Coroner calls for new rules after teenager 'killed himself after Wonga cleaned out his bank account'

It's claimed Kane, 18, was left 'destitute' after money was withdrawn from his account. Credit: Disability News Service.

A disabled teenager from Greater Manchester took his own life on the same day pay-day loans company Wonga emptied his bank account, a coroner’s report has said.

Kane Sparham-Price, 18, from Ashton-under-Lyne, was left "destitute" after Wonga withdrew the cash under a lawful debt agreement.

Now the South Manchester coroner, John Pollard, has written to the Financial Conduct Authority, the industry regulator, asking for a change in the rules.

He's called for a "minimum amount" to be left in the accounts of those affected.

“Whilst I accept that the various pay-day lenders are legally entitled to ‘clear out’ someone’s bank account if money is owing to them [through a continuous payment authority], it struck me that there ought to be a statutory minimum amount which MUST be left in an account (SAY £10) to avoid absolute destitution; and as I understand you set and regulate the rules, you might look at this with a view to preventing further deaths.”
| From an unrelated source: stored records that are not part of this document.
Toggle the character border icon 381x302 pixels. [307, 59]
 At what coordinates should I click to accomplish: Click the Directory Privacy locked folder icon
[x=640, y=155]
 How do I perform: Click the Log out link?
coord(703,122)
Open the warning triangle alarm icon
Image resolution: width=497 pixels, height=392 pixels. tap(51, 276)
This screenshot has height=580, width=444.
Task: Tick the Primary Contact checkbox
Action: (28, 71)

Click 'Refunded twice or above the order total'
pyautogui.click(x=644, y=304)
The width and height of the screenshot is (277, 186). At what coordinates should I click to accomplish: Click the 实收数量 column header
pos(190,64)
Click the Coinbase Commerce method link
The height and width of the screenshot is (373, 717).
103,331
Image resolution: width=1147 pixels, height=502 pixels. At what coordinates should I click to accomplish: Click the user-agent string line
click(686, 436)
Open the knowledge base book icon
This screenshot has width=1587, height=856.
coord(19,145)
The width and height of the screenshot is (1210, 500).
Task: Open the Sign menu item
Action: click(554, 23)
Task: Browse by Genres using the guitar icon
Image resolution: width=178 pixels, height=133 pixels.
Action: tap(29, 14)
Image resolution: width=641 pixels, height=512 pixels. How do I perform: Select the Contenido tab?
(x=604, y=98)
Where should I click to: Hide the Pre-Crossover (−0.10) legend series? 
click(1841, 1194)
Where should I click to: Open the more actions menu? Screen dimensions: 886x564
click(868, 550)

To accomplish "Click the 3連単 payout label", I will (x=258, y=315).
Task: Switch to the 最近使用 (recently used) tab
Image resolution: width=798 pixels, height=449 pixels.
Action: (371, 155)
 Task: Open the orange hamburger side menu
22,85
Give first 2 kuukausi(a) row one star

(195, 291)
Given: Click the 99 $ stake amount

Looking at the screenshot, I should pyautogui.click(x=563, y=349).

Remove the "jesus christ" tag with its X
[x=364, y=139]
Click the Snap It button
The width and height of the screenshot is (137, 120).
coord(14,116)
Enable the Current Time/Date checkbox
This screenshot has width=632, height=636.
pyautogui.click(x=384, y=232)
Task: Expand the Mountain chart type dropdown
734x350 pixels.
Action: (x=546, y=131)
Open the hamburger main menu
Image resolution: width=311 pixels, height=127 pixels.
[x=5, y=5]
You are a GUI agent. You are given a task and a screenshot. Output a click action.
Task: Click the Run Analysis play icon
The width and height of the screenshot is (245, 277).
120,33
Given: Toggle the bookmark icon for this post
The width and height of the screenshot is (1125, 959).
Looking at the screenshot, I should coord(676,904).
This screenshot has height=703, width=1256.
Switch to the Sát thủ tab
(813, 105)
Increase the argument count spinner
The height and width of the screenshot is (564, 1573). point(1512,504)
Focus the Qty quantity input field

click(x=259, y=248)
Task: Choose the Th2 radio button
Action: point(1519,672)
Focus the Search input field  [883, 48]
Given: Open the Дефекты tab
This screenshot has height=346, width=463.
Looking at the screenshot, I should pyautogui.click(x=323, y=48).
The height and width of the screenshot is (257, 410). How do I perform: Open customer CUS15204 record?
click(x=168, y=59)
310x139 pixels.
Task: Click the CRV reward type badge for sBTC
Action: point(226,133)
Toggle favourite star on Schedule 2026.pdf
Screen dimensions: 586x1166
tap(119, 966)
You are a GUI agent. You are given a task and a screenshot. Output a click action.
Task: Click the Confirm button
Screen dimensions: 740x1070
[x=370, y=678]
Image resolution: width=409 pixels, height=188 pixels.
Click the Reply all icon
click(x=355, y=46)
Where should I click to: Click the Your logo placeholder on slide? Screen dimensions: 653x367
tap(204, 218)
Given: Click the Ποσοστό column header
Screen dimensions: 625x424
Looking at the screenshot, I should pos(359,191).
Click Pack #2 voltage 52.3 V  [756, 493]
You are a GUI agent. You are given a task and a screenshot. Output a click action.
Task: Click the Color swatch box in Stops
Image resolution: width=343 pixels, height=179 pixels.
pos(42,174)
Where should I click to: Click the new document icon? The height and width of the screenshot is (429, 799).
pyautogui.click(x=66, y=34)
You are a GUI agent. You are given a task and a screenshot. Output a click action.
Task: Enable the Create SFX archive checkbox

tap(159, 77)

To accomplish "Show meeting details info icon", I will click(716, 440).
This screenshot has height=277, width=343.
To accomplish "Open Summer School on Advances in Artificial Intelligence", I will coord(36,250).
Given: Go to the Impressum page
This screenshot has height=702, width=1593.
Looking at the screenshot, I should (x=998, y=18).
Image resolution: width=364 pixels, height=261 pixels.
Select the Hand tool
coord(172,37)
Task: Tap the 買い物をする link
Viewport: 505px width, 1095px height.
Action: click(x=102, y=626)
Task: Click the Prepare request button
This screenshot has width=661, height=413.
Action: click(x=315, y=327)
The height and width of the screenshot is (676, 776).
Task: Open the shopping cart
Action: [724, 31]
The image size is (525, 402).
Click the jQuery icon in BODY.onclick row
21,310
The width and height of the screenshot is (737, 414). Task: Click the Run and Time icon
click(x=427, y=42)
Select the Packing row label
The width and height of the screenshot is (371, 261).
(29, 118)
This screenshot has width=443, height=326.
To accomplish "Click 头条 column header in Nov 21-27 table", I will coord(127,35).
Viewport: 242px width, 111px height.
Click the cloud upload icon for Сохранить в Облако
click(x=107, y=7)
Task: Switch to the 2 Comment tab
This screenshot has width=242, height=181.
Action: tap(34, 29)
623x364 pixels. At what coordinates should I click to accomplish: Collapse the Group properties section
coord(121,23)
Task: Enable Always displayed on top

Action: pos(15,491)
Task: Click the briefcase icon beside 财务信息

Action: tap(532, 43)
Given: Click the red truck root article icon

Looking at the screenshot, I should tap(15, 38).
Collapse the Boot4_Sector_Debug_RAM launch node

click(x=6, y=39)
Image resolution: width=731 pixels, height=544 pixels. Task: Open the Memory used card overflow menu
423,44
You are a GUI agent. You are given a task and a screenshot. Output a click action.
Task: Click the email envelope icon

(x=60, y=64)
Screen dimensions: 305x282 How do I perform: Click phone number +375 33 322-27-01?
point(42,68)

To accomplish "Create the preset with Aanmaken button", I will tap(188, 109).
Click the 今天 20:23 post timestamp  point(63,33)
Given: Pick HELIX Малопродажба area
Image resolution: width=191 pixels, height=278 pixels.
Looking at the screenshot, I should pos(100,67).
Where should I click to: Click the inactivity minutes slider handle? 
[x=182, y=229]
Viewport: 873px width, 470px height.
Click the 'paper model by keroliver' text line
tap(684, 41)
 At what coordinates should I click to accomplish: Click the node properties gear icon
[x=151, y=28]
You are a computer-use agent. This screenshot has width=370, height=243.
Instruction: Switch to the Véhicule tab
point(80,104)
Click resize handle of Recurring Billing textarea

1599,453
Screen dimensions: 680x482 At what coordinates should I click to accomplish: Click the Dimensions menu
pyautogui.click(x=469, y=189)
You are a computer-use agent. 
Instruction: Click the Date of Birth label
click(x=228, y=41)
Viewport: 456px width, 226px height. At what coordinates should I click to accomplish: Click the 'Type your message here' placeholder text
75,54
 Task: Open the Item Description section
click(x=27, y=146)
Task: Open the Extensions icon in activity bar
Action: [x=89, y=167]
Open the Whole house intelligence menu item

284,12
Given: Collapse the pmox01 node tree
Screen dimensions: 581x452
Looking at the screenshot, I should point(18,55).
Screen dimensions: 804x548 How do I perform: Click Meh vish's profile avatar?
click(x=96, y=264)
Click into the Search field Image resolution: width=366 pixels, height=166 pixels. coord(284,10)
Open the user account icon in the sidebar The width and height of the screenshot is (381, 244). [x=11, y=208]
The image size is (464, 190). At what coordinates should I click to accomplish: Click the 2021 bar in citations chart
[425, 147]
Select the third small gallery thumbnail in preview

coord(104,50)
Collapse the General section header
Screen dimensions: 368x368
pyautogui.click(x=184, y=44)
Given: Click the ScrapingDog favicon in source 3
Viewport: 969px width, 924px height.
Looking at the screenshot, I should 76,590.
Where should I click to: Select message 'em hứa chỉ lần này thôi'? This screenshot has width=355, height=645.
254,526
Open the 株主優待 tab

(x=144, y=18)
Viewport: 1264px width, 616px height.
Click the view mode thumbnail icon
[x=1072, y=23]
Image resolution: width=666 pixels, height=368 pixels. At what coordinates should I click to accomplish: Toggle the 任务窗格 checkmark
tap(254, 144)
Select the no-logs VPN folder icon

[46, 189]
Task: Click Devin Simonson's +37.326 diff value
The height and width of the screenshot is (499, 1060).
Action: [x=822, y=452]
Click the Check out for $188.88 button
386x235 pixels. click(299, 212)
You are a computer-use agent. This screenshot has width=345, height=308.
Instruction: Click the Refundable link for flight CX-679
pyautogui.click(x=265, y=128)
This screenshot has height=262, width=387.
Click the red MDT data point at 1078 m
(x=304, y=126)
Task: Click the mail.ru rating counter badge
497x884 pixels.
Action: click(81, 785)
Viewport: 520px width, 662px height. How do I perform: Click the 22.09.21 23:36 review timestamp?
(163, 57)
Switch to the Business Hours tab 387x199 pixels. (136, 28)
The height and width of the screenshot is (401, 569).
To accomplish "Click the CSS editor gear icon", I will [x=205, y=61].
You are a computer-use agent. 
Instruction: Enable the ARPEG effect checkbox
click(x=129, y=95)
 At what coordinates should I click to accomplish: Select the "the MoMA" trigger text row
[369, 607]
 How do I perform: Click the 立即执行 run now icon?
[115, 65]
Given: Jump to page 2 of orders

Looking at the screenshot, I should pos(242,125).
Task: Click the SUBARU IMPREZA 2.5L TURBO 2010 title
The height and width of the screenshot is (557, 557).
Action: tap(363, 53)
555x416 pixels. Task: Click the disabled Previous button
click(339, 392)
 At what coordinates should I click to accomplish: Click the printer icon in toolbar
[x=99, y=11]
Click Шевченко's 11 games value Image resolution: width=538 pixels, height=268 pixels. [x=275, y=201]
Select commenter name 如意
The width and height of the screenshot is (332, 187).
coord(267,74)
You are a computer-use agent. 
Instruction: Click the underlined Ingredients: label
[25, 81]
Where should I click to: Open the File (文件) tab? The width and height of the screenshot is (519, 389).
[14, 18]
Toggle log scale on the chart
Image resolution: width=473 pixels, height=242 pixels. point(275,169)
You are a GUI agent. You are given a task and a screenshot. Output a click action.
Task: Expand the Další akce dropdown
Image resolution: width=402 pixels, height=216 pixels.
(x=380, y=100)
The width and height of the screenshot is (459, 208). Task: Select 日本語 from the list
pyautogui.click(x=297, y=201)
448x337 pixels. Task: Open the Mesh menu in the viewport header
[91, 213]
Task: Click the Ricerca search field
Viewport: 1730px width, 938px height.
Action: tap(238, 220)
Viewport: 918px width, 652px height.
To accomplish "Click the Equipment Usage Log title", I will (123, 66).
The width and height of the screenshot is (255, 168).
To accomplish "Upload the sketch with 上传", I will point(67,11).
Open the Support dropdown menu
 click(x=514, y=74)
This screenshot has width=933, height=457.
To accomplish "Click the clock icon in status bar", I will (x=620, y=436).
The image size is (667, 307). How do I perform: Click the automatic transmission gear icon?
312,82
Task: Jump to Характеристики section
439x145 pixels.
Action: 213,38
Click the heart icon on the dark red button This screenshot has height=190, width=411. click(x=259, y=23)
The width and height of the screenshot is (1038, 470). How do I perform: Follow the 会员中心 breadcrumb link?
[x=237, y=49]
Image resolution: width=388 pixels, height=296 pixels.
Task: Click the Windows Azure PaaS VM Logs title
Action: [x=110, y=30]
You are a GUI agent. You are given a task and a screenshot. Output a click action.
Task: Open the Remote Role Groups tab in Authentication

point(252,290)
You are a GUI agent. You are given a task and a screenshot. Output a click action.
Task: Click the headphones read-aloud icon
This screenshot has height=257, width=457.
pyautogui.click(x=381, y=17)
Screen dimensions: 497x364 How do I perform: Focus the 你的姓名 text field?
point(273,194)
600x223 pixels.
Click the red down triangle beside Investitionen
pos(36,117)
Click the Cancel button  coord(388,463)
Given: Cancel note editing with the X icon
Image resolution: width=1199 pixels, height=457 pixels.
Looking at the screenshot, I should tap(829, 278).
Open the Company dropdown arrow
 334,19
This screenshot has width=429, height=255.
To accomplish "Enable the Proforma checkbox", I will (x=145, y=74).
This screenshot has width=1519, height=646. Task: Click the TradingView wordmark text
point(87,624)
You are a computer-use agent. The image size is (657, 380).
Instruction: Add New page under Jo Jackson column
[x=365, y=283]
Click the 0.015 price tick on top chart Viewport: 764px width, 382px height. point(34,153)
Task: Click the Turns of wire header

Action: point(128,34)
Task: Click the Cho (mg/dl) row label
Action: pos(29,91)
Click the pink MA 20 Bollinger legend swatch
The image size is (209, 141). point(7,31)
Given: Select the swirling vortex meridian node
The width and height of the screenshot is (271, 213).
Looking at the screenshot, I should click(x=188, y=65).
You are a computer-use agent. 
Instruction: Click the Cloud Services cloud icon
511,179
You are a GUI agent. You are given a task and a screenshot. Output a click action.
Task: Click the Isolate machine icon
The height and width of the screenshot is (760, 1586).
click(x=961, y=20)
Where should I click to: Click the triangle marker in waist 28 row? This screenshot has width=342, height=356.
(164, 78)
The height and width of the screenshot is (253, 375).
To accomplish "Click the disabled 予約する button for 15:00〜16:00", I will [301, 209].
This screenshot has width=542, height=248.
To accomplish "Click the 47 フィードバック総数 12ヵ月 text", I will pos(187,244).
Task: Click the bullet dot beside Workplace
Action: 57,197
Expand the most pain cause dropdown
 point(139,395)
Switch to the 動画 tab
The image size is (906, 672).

– John Pollard, coroner for South Manchester

Stefan Williams is thought to have been the last person to have been in contact with Kane.

Mr Williams believes the debt issues had a big impact on his friend.

There’s no suggestion Wonga acted unlawfully or was aware their actions left the teenager penniless.

Wonga said it takes its responsibilities to its customers "very seriously".

“We were sorry to hear of the tragic death of Mr Sparham-Price.

“We take our responsibilities to our customers very seriously and we have strict lending criteria in place.

“We conducted a full review of this case at the time to confirm we acted according to regulatory guidelines and to continue to improve our engagement with customers.